# Oriana UD photo



## Titan1 (Jan 19, 2010)

She is a cutey patootie for sure! You both look so proud. Who was your judge...she looks very familiar but I cant think of her name..Congrats again on your UD.. That is soooooo wonderful!


----------



## hotel4dogs (Sep 29, 2008)

great photo! she sure is lovely!


----------



## DNL2448 (Feb 13, 2009)

Oh she is a doll! First place no less! Good Girl Oriana!

Someone needs to change their siggy!


----------



## AmbikaGR (Dec 31, 2007)

Titan1 said:


> She is a cutey patootie for sure! You both look so proud. Who was your judge...she looks very familiar but I cant think of her name..Congrats again on your UD.. That is soooooo wonderful!



Thanks!
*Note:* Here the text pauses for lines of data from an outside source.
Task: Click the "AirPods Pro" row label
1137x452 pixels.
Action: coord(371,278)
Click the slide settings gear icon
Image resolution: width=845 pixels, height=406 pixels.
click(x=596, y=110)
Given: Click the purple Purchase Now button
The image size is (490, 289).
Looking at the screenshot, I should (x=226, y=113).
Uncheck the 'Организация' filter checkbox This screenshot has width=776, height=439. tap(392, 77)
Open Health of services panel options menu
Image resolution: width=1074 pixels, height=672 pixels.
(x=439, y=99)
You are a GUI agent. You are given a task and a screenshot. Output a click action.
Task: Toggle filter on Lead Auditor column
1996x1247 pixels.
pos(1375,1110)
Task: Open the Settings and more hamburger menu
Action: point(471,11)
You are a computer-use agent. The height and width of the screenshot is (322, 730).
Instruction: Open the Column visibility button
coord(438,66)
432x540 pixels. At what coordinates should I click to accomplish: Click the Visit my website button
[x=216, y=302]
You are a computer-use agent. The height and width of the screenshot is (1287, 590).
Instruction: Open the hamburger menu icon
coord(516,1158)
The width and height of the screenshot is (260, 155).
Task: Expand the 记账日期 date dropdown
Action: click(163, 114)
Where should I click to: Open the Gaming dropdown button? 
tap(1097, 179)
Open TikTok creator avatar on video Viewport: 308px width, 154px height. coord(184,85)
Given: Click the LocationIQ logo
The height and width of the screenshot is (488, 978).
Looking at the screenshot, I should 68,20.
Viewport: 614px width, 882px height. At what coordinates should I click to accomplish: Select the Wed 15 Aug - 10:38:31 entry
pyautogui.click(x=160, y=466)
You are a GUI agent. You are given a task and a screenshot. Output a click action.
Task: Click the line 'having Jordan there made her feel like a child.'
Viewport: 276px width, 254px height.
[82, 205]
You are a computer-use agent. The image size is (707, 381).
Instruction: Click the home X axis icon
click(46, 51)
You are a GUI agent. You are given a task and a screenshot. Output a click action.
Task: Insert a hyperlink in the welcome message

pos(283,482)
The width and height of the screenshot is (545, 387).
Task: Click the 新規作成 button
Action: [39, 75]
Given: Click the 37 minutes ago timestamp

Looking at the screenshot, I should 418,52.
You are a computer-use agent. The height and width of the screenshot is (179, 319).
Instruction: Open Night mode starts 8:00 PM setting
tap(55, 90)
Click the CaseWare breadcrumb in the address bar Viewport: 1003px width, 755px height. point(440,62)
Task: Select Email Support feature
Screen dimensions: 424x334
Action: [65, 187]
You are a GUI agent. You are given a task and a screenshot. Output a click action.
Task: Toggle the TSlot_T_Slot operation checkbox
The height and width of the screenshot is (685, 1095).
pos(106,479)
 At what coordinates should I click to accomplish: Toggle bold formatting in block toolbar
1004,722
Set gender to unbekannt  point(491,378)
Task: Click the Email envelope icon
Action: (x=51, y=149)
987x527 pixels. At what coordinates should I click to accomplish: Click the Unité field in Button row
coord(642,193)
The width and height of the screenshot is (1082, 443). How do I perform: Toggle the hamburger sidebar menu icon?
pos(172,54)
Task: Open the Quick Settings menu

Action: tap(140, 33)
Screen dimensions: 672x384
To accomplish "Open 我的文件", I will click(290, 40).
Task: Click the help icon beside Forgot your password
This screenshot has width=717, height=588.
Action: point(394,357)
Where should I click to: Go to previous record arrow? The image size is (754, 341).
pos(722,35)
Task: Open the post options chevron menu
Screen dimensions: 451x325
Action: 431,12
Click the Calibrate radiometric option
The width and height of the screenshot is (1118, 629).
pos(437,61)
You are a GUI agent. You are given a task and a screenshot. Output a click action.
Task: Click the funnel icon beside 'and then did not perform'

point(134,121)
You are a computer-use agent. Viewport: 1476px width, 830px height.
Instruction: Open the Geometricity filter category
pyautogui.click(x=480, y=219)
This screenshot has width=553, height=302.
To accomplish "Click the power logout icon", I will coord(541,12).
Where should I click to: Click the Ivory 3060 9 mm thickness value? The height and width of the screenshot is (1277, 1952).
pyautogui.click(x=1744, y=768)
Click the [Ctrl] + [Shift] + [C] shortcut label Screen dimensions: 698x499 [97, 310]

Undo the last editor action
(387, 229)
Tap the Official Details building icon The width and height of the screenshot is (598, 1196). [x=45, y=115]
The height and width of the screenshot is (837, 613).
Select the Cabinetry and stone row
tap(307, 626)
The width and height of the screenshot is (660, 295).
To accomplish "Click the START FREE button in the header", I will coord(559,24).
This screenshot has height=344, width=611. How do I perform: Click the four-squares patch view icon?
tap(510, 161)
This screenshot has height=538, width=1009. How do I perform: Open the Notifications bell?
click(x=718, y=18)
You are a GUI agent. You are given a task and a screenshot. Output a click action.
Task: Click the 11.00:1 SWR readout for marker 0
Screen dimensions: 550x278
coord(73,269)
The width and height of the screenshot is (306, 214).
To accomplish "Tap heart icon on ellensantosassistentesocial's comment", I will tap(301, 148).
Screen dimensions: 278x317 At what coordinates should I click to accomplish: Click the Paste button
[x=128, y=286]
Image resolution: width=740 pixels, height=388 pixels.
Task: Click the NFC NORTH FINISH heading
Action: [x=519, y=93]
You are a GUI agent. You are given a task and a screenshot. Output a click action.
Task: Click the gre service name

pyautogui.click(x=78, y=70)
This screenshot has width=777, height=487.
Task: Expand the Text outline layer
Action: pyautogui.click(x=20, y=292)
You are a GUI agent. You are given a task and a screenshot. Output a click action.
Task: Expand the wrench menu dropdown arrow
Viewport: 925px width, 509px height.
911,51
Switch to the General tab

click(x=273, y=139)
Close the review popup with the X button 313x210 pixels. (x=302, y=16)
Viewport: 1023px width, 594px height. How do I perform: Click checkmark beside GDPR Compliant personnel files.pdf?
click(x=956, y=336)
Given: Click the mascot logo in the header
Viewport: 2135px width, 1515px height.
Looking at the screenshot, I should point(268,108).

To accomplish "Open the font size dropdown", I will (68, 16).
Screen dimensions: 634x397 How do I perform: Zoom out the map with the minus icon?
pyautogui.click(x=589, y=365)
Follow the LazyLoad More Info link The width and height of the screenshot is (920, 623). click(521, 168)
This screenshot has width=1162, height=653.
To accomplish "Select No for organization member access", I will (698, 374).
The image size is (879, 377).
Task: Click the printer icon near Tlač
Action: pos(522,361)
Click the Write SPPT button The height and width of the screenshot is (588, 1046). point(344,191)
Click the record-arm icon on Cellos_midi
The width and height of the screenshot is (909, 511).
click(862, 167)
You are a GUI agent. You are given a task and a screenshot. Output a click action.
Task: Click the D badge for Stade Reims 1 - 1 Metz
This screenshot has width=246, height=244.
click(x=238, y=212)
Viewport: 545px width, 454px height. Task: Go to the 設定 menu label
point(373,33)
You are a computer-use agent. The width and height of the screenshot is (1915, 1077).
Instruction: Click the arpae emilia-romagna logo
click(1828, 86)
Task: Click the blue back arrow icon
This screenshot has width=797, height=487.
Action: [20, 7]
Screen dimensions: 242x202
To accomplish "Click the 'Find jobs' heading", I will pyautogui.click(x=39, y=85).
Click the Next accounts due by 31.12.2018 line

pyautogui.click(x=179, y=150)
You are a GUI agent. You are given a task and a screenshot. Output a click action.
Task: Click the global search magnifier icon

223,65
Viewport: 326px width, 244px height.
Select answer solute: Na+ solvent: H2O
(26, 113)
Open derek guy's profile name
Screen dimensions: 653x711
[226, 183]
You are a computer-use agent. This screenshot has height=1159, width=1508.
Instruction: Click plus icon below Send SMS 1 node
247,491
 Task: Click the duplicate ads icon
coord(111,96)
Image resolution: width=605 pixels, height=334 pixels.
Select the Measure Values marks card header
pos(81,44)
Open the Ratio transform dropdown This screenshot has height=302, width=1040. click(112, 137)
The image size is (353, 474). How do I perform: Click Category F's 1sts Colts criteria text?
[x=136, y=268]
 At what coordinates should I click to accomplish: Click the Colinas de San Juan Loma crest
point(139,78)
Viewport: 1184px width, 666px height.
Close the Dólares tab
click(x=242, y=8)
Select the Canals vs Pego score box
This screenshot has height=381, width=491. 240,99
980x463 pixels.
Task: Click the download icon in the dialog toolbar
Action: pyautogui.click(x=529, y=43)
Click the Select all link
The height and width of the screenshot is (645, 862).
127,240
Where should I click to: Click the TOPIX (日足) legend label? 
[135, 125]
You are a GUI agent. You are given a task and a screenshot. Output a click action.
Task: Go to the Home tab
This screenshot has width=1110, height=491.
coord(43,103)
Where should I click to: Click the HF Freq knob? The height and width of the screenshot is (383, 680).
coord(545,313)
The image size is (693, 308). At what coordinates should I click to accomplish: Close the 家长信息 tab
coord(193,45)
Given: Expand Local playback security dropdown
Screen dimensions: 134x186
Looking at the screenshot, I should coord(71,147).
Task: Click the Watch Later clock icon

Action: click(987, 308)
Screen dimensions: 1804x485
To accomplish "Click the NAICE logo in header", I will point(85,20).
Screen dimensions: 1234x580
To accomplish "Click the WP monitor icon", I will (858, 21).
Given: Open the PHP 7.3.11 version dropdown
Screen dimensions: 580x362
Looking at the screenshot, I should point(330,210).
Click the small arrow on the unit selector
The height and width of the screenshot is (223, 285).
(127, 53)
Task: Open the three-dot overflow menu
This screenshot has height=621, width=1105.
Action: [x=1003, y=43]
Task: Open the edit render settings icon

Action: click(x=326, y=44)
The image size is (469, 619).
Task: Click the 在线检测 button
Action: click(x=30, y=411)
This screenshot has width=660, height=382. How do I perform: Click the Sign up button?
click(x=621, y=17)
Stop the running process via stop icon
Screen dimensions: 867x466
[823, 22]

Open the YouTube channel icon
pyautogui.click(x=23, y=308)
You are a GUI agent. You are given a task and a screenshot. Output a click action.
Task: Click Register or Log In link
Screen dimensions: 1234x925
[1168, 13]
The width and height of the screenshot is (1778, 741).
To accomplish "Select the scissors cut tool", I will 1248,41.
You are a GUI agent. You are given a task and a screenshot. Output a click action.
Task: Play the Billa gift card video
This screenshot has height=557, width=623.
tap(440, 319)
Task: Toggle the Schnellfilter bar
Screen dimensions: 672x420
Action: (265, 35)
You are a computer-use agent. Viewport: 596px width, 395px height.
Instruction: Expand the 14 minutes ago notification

The judge is Suzanne Hemminger. She is from the Chicago area.


----------



## Stretchdrive (Mar 12, 2011)

Congrats!! Great pic!!


----------



## AmberSunrise (Apr 1, 2009)

What a great picture! New UD with a 1st place Woohoo 

Congratulations and nope, she's not the cutest little wild child  She is a beautiful UD title holder


----------



## JDandBigAm (Aug 25, 2008)

She is precious in her picture. Congrats on the the UD title.


----------



## Augie's Mom (Sep 28, 2007)

Great picture! You both look so happy and proud.

Congrats!


----------



## Bella's Mama (Jun 12, 2011)

Wow, she's GORGEOUS!!!


----------



## hawtee (Nov 1, 2006)

What a great picture, you must be so proud, congrats!!


----------



## nolefan (Nov 6, 2009)

Congrats again! What a pretty girl she is.... and so accomplished!


----------



## Tahnee GR (Aug 26, 2006)

Congratulations! Oriana looks great


----------



## FlyingQuizini (Oct 24, 2006)

Cute! Congrats!


----------



## goldengirls550 (Jun 12, 2008)

Very nice picture. Oriana is such a cutie and you look so happy. Congrats to you both!


----------



## GoldenSail (Dec 30, 2008)

She's adorable! Congrats!


----------



## sammydog (Aug 23, 2008)

What a beautiful picture of your little cutie! Congrats on your first UDX leg as well!


----------